◆ Task requirements: Copy nothing from the entries below except the lines from the one containing "You are a computer-use agent. The" through the one containing "Task: Collapse the Hidden Fields tree group", and copy those exactly.

****

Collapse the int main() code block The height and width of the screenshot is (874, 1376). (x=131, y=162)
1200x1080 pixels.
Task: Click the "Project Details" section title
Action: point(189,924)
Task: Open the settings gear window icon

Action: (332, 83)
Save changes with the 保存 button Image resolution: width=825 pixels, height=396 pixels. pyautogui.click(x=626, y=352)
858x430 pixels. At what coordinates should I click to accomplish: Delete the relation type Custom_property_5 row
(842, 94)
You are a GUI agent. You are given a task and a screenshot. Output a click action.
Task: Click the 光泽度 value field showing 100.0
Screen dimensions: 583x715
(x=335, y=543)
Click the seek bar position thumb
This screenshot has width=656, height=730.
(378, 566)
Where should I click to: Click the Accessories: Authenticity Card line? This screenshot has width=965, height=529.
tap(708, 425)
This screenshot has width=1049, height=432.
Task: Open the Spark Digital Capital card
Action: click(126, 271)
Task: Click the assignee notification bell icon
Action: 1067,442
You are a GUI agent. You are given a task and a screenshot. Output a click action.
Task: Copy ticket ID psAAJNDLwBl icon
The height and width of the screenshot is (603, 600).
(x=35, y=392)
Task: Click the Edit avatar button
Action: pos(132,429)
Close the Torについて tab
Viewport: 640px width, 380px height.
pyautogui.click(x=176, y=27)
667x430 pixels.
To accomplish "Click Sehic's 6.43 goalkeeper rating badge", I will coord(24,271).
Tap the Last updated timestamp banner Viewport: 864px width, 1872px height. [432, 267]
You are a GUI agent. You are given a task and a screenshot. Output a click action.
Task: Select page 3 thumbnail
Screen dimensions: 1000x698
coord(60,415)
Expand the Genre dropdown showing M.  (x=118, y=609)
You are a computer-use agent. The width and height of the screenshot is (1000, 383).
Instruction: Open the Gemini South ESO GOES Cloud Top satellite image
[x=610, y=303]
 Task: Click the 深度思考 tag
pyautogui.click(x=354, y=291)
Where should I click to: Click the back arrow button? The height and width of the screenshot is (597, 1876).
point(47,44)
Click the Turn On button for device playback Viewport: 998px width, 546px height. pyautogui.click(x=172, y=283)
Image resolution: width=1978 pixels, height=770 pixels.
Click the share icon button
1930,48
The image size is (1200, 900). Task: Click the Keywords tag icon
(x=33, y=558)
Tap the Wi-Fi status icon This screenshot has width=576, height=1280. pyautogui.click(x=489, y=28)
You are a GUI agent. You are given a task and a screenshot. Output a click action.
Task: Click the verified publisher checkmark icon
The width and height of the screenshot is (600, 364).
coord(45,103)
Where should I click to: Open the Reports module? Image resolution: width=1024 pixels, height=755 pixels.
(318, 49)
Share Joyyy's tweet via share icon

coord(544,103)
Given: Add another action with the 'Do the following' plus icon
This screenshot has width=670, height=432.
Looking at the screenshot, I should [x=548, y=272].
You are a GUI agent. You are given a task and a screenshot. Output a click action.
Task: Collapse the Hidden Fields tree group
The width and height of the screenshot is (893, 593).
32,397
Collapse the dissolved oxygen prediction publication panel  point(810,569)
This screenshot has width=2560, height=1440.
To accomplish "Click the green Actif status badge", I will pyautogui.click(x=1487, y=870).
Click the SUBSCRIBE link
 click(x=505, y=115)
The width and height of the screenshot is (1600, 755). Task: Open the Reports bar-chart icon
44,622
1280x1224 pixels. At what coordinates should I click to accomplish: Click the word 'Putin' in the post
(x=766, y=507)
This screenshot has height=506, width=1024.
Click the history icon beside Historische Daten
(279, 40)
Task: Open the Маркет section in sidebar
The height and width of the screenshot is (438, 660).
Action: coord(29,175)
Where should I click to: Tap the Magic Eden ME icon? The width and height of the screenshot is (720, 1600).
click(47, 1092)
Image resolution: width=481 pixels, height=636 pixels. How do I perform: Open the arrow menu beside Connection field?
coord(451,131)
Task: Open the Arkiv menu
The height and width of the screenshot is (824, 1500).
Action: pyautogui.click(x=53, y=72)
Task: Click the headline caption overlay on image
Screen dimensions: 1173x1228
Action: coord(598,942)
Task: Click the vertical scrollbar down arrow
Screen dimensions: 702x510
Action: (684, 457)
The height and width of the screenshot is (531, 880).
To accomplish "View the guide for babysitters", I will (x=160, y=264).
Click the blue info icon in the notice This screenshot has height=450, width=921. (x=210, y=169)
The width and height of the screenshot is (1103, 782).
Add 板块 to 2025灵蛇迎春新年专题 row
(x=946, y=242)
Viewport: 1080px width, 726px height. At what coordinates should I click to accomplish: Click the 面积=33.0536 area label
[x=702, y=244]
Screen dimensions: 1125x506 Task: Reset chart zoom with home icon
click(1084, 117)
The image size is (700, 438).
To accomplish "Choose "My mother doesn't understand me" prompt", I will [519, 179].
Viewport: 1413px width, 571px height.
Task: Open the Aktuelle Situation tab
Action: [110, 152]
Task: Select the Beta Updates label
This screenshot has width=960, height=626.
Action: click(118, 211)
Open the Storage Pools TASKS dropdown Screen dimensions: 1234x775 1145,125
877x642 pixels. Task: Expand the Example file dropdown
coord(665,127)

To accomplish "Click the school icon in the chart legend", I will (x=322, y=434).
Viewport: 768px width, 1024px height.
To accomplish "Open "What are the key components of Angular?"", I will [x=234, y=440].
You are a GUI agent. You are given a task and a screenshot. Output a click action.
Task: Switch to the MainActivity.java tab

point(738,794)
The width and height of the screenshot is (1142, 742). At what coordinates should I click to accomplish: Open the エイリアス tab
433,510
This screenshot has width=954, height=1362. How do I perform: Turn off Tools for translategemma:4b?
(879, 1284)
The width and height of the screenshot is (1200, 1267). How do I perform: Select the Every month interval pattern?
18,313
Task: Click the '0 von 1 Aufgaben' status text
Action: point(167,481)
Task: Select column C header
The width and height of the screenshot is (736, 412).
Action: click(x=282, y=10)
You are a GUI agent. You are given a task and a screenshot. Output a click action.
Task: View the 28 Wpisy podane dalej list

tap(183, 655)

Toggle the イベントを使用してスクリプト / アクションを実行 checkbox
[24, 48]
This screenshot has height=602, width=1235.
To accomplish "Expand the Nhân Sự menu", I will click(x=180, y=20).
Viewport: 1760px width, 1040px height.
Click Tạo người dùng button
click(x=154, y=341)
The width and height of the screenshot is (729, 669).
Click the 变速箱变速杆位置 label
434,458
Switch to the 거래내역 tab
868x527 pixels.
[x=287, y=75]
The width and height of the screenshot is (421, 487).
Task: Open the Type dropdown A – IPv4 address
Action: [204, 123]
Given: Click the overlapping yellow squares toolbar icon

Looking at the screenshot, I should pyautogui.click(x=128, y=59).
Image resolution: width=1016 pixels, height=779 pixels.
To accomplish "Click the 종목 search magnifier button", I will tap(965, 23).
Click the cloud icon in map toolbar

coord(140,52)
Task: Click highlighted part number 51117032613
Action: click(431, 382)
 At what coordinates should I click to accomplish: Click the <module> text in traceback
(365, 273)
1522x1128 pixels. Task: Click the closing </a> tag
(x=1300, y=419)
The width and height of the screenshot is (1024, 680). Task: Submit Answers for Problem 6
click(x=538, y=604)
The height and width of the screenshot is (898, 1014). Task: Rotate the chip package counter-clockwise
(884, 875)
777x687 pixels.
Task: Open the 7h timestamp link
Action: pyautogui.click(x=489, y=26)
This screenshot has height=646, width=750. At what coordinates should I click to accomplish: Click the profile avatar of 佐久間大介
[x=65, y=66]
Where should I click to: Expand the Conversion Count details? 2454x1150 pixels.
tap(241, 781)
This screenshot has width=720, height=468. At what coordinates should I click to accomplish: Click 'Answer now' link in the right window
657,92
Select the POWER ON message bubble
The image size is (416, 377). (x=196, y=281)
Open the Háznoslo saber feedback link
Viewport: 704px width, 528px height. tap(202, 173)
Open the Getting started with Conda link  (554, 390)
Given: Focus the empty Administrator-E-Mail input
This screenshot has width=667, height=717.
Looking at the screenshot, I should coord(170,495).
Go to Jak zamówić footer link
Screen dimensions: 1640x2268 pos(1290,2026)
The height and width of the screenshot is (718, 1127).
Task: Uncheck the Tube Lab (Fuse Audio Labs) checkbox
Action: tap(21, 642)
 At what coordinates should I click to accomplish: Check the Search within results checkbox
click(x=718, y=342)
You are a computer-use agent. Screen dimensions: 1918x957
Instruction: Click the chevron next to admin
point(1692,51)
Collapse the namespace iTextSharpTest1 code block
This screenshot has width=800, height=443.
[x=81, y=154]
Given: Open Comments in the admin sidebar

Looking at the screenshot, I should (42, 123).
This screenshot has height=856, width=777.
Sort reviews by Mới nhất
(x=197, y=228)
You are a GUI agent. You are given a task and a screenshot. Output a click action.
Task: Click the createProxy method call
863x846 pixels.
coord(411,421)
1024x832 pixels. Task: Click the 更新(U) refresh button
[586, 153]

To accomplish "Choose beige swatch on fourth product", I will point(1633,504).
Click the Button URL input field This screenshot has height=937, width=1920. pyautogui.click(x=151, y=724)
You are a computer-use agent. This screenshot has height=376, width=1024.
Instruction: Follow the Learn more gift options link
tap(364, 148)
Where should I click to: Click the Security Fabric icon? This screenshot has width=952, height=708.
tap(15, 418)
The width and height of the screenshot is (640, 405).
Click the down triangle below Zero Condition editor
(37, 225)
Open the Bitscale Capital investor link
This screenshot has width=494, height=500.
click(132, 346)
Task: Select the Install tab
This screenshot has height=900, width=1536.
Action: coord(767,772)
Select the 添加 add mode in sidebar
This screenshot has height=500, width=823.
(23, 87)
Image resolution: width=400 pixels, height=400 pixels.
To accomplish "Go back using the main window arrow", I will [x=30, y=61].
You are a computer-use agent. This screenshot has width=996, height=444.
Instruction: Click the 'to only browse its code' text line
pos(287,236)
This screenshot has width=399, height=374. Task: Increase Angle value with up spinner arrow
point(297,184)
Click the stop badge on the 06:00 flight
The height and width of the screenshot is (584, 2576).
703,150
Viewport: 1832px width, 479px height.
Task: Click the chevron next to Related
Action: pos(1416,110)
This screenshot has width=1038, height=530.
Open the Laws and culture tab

****

◆ Answer for the task:
You are a computer-use agent. The width and height of the screenshot is (1000, 383).
Instruction: Open the Gemini South ESO GOES Cloud Top satellite image
[x=610, y=303]
 Task: Click the 深度思考 tag
pyautogui.click(x=354, y=291)
Where should I click to: Click the back arrow button? The height and width of the screenshot is (597, 1876).
point(47,44)
Click the Turn On button for device playback Viewport: 998px width, 546px height. pyautogui.click(x=172, y=283)
Image resolution: width=1978 pixels, height=770 pixels.
Click the share icon button
1930,48
The image size is (1200, 900). Task: Click the Keywords tag icon
(x=33, y=558)
Tap the Wi-Fi status icon This screenshot has width=576, height=1280. pyautogui.click(x=489, y=28)
You are a GUI agent. You are given a task and a screenshot. Output a click action.
Task: Click the verified publisher checkmark icon
The width and height of the screenshot is (600, 364).
coord(45,103)
Where should I click to: Open the Reports module? Image resolution: width=1024 pixels, height=755 pixels.
(318, 49)
Share Joyyy's tweet via share icon

coord(544,103)
Given: Add another action with the 'Do the following' plus icon
This screenshot has width=670, height=432.
Looking at the screenshot, I should [x=548, y=272].
You are a GUI agent. You are given a task and a screenshot. Output a click action.
Task: Collapse the Hidden Fields tree group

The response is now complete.